Bone marrow transplant or stem cell transplant aims to replace the patient's bone marrow with healthy bone marrow from a donor. This therapy is preceded by administration  of high doses of chemotherapy drugs  to destroy damaged stem cells.

Complications of Myelodysplastic Syndromes

Complications that may occur due to myelodysplastic syndromes include:

  • Anemia due to lack of red blood cells
  • Acute myeloblastic leukemia
  • Bleeding that is difficult to stop due to low levels of platelets ( thrombocytopenia )
  • Frequent infections due to low white blood cell count

Myelodysplastic Syndrome Prevention

It is not known exactly how to prevent myelodysplastic syndromes. However, you are advised to stop smoking and avoid exposure to chemicals that can increase the risk of this condition.

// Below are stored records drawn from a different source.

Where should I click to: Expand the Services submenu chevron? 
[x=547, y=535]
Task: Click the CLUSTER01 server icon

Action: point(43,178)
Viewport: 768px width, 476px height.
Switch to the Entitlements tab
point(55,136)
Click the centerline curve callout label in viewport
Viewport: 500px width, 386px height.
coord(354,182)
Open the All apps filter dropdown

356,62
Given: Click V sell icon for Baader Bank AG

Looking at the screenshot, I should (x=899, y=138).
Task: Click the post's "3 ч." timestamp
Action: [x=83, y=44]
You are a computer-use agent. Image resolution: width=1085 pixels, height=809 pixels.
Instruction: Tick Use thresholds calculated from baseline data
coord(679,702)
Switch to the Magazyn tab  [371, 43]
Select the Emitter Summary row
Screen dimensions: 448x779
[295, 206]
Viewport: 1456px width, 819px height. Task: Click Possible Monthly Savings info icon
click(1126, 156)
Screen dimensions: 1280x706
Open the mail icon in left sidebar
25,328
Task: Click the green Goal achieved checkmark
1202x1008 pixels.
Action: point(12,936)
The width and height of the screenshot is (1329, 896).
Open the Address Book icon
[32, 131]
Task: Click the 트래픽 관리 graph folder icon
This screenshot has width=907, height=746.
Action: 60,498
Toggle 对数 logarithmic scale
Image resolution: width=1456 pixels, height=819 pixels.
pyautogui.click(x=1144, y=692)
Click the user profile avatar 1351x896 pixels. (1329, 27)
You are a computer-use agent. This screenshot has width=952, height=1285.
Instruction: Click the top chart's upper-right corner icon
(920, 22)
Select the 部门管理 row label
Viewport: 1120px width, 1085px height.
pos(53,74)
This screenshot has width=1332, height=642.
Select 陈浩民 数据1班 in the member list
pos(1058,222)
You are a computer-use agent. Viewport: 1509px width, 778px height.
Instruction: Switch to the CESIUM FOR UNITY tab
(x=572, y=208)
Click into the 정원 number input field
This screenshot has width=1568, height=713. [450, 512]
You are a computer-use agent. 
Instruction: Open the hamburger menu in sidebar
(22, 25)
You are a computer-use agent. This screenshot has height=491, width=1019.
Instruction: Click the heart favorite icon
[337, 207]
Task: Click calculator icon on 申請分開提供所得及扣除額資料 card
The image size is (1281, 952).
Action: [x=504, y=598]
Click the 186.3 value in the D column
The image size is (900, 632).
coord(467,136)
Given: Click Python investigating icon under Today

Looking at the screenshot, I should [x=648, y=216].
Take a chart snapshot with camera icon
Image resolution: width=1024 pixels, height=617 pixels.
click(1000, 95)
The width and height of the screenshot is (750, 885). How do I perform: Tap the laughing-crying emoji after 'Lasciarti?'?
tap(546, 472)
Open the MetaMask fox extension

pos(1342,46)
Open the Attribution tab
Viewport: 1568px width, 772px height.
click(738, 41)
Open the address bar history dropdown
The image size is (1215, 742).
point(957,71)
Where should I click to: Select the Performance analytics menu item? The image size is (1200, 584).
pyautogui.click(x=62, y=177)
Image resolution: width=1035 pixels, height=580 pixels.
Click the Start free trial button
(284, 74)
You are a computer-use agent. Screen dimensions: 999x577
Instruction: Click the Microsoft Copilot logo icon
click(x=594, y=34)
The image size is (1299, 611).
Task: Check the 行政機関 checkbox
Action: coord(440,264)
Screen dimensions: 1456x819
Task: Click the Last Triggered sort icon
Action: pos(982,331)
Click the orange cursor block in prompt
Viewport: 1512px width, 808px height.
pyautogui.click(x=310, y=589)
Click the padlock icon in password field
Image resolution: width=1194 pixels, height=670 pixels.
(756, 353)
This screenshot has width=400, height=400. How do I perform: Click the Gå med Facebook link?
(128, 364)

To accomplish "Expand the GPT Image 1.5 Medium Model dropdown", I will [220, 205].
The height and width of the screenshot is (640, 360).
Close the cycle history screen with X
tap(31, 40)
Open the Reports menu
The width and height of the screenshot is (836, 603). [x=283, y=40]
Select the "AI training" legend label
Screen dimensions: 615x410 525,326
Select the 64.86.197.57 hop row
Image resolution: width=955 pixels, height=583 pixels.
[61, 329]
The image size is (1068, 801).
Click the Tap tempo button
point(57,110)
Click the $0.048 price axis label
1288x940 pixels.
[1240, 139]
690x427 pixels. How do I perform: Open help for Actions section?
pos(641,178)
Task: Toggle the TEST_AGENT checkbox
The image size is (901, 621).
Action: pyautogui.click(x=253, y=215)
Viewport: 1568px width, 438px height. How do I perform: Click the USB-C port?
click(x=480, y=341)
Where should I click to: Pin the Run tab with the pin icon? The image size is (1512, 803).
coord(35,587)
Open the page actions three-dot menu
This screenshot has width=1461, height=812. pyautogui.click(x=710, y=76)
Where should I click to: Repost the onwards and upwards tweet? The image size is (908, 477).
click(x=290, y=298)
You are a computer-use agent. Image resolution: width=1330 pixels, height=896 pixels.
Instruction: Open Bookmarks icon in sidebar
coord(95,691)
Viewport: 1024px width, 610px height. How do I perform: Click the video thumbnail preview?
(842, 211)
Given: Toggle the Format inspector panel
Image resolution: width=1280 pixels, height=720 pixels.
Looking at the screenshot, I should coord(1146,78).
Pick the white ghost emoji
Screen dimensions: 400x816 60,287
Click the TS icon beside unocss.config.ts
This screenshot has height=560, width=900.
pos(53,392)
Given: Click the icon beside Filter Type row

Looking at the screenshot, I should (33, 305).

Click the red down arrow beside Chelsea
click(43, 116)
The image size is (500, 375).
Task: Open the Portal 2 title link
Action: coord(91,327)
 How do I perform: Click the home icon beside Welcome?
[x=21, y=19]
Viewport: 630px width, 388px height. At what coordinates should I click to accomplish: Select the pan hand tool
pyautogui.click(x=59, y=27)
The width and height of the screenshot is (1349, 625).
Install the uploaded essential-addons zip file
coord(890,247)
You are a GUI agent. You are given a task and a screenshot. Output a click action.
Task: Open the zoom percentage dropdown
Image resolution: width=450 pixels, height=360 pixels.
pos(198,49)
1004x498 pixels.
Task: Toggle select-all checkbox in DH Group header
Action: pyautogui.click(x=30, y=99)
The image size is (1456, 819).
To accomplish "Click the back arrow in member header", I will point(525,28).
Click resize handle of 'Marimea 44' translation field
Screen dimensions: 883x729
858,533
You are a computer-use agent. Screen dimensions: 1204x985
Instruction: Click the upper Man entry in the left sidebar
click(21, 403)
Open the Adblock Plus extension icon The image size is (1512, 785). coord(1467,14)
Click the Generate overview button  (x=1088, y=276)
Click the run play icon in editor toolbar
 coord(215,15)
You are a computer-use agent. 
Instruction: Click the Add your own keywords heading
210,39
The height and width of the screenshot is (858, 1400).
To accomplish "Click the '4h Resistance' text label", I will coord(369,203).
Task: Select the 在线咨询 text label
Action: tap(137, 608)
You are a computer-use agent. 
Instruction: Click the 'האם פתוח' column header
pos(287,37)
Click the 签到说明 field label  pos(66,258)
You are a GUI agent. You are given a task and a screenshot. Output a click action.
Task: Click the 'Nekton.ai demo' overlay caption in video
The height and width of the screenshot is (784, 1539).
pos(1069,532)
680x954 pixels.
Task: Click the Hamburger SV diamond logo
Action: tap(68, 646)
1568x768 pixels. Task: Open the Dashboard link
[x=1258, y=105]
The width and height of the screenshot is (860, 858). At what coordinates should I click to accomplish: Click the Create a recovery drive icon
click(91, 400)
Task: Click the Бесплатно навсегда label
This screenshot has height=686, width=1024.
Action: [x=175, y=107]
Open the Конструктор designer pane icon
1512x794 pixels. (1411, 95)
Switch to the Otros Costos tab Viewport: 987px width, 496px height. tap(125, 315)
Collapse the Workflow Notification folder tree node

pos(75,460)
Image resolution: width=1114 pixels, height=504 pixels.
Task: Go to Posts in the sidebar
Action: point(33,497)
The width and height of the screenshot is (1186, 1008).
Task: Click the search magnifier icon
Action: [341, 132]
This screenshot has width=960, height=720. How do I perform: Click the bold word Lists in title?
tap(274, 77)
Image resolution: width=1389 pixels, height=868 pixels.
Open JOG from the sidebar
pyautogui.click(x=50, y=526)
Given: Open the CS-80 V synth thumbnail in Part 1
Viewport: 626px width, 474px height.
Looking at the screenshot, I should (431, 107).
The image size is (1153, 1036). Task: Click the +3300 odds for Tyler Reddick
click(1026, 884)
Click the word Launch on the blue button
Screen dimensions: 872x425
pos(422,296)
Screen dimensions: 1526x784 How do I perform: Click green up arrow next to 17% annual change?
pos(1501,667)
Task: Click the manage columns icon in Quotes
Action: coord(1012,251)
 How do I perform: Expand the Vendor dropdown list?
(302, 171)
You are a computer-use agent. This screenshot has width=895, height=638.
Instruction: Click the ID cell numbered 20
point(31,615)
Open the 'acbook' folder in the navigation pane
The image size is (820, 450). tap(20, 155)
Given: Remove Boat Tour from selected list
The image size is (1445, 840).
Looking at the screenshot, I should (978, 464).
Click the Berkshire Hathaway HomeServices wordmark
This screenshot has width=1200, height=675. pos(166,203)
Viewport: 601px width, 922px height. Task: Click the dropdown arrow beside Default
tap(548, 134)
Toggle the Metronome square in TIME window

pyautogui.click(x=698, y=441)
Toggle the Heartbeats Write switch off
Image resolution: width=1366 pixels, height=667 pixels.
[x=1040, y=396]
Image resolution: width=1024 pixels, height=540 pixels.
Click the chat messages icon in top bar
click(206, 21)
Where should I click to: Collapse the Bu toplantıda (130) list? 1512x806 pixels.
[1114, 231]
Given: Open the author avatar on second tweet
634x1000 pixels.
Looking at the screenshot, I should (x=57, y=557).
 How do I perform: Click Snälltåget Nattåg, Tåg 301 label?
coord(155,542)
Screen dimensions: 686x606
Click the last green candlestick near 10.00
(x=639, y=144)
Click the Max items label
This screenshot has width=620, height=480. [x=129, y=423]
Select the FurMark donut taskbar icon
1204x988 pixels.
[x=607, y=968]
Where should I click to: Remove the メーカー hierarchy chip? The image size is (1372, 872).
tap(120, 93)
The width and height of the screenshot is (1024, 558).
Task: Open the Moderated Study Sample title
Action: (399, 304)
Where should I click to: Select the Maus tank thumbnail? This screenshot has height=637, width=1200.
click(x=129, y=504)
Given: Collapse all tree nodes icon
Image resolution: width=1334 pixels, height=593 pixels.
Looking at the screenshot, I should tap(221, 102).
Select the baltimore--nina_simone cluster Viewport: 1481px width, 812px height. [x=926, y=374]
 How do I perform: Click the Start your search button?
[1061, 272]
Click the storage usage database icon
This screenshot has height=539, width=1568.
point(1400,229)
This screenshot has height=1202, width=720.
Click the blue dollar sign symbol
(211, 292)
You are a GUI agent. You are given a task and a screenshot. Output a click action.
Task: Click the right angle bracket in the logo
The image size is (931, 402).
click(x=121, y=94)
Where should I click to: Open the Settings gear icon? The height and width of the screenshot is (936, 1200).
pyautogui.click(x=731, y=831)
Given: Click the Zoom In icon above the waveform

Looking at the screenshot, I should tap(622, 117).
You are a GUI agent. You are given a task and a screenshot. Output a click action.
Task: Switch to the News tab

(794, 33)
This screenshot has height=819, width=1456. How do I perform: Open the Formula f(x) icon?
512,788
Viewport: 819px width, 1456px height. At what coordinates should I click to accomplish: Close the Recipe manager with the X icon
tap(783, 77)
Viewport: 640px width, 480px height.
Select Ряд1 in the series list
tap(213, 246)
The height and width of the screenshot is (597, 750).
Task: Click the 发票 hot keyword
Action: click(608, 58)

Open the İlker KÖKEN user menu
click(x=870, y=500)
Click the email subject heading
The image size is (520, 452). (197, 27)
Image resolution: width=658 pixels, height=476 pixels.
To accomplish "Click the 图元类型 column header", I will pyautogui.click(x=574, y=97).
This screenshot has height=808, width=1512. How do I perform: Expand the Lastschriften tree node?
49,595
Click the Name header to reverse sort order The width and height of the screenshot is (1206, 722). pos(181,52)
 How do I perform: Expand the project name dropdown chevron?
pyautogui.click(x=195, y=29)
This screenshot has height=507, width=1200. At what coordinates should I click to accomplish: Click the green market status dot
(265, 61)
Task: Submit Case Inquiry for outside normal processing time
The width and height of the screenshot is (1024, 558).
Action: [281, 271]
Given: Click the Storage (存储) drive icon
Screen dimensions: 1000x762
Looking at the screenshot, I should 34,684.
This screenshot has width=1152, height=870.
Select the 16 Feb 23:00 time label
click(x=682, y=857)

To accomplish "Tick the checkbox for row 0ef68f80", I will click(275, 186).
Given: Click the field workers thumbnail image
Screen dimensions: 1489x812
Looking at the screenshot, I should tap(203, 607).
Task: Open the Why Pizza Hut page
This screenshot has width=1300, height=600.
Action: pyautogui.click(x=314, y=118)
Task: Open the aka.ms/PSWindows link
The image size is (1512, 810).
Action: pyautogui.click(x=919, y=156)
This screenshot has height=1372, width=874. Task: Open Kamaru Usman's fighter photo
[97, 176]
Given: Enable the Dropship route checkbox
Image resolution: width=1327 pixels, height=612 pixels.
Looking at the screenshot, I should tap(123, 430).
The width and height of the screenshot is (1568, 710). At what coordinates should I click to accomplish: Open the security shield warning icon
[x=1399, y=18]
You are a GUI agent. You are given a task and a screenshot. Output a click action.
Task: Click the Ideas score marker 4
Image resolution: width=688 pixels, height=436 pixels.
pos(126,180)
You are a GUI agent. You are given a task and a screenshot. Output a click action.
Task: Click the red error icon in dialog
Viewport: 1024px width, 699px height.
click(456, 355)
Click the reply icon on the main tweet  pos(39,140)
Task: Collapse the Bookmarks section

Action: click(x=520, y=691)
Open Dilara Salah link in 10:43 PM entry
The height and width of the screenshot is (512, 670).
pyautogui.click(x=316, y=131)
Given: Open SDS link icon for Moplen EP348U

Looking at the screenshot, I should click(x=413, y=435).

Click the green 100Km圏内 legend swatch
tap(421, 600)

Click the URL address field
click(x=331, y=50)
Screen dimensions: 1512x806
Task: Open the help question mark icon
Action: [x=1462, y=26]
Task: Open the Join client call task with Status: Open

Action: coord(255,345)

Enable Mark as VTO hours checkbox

If you have myelodysplastic syndrome, you can get frequent infections due to a low number of healthy white blood cells. To prevent this, do the following efforts:

  • Wash hands with water and soap or  hand sanitizer before preparing food and before eating.
  • Wash and peel vegetables or fruits before processing and consuming them.
  • Cook food ingredients until cooked before consuming them.
  • Avoid direct contact with people who are sick.